TASK INSTRUCTIONS ▸
Copy the items word for word, starting from the very beginning and ending with the line that contains "Documents is located", with that line included.

Items from a dataset ▸
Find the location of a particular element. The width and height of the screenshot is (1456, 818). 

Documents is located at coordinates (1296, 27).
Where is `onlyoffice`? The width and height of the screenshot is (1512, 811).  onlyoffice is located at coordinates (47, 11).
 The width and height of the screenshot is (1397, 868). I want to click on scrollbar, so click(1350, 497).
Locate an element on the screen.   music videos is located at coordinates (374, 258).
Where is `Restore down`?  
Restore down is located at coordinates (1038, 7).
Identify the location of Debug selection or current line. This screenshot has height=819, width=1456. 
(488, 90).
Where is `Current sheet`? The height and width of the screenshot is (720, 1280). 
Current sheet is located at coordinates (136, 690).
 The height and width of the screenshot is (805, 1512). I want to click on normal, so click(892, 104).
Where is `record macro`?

EXERCISE RESPONSE ▸
Find the location of a particular element. The width and height of the screenshot is (1456, 818). 

Documents is located at coordinates (1296, 27).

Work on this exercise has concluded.